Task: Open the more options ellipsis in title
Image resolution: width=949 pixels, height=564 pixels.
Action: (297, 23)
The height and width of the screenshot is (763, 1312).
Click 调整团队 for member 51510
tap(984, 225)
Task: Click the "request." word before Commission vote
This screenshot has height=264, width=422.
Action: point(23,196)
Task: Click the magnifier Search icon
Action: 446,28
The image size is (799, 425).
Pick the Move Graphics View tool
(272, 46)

################

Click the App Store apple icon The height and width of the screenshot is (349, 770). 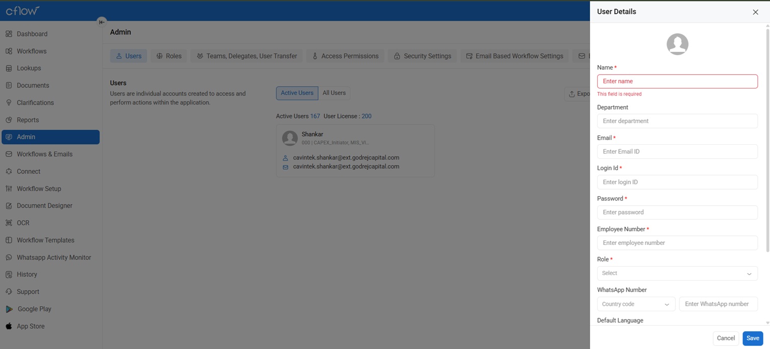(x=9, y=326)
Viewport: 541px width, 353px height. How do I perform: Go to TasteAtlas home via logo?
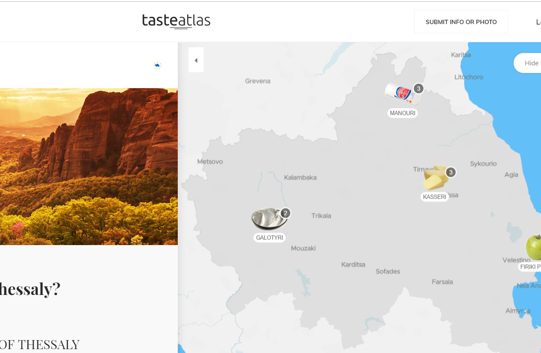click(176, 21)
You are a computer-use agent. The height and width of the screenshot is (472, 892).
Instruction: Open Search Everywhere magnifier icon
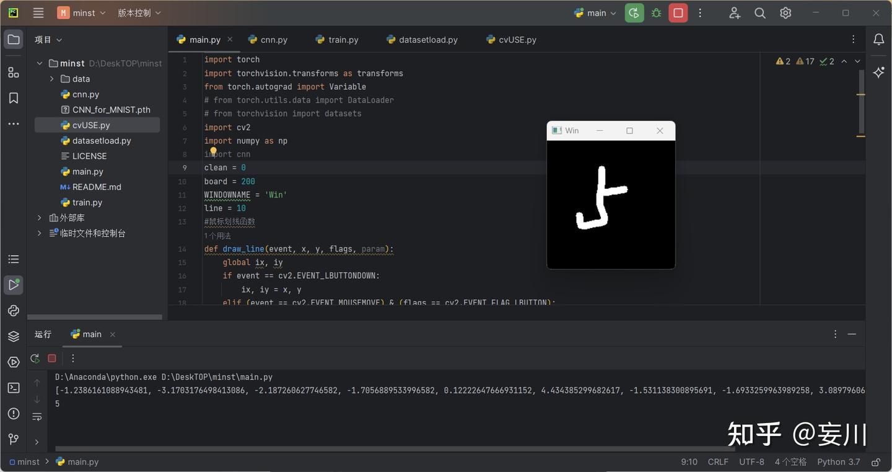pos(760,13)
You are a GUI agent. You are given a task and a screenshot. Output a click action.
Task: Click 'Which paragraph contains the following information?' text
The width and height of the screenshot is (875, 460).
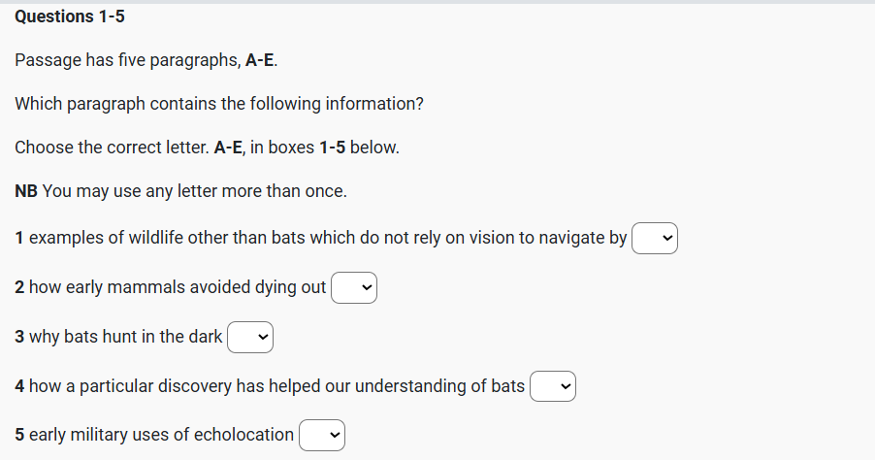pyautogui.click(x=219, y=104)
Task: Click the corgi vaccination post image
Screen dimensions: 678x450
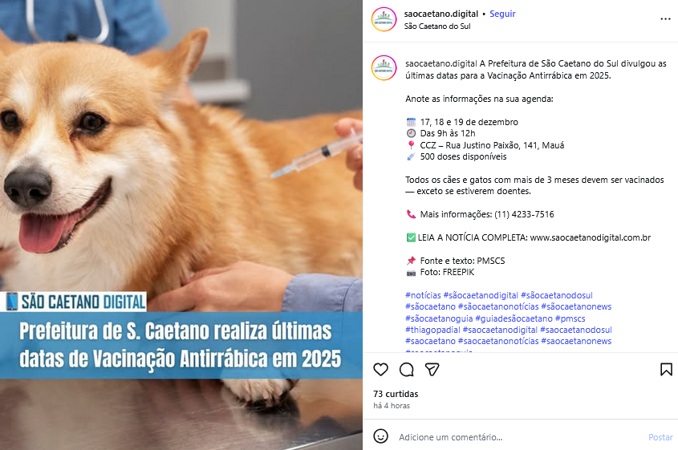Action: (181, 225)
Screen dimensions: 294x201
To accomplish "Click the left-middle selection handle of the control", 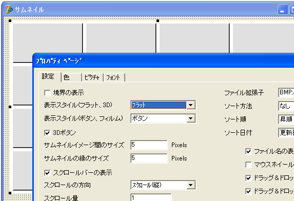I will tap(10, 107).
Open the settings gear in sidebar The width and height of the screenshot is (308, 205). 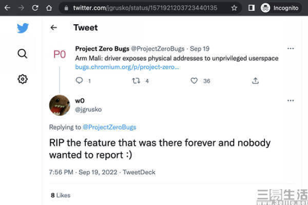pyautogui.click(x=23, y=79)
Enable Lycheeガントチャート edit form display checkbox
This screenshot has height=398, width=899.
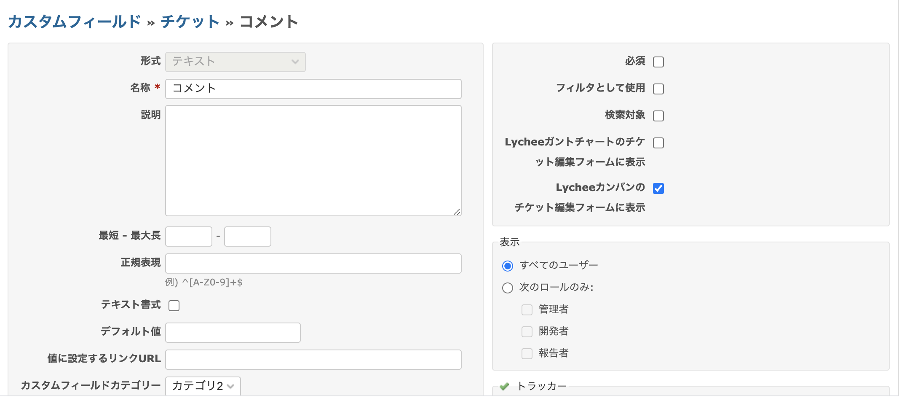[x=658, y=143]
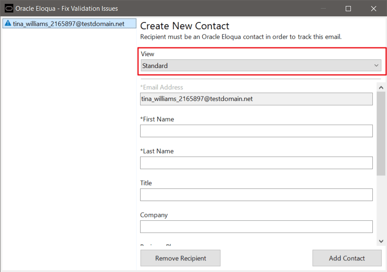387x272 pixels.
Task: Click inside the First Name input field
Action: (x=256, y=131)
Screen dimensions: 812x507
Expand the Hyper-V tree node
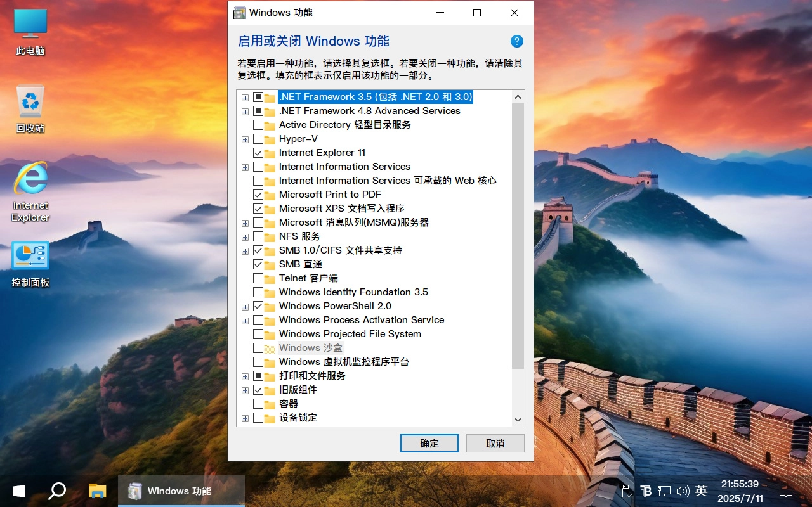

################

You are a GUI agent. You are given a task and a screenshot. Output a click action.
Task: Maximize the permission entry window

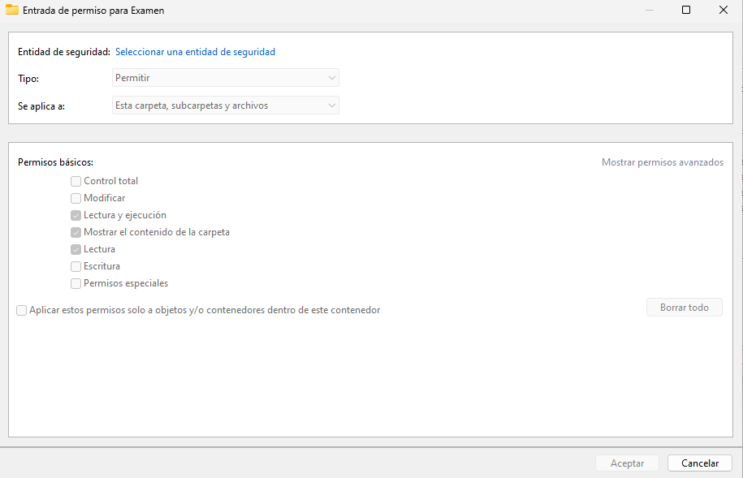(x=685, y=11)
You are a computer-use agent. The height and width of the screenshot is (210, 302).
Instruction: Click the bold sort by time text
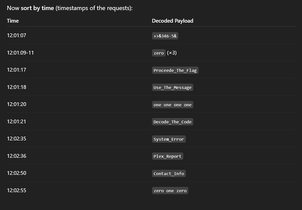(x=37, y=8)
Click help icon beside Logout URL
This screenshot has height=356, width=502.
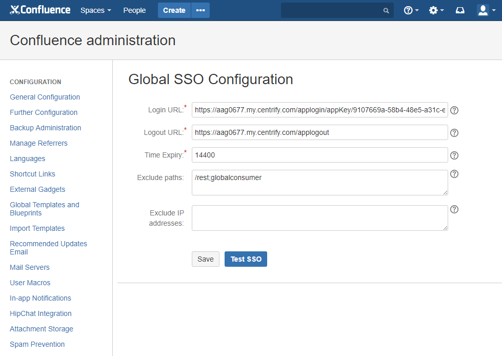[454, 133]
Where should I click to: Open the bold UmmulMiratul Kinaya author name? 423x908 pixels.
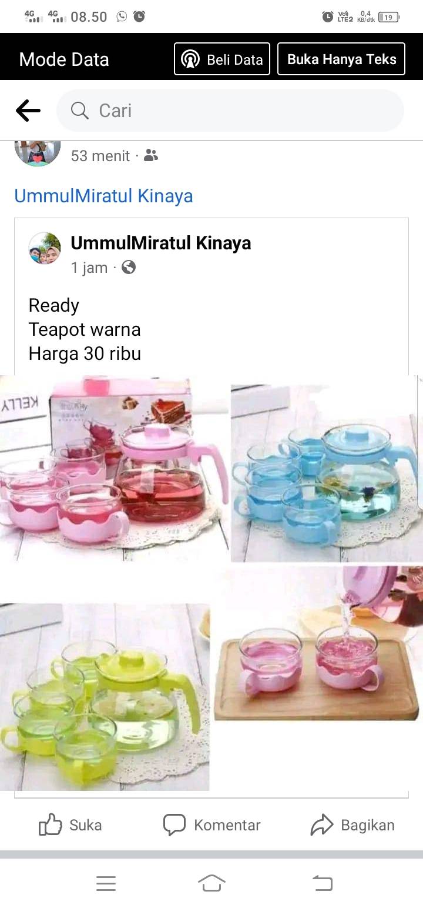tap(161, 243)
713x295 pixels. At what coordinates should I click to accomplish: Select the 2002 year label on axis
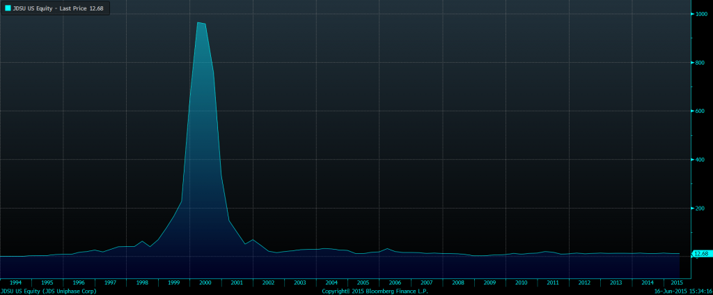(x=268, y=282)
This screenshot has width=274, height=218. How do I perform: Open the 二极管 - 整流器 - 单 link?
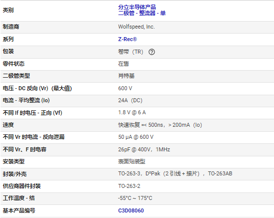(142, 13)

################

* Brief
Only the lines starting at the one that includes "This screenshot has height=398, width=899." and ending at the one that includes "Expand the Hyper-V tree node" should be retyped, exactly, from the records above; no pictures.

* Answer to this task
This screenshot has height=398, width=899.
[x=658, y=143]
387x272 pixels.
Task: Click inside the First Name input field
Action: (x=256, y=131)
Screen dimensions: 812x507
Expand the Hyper-V tree node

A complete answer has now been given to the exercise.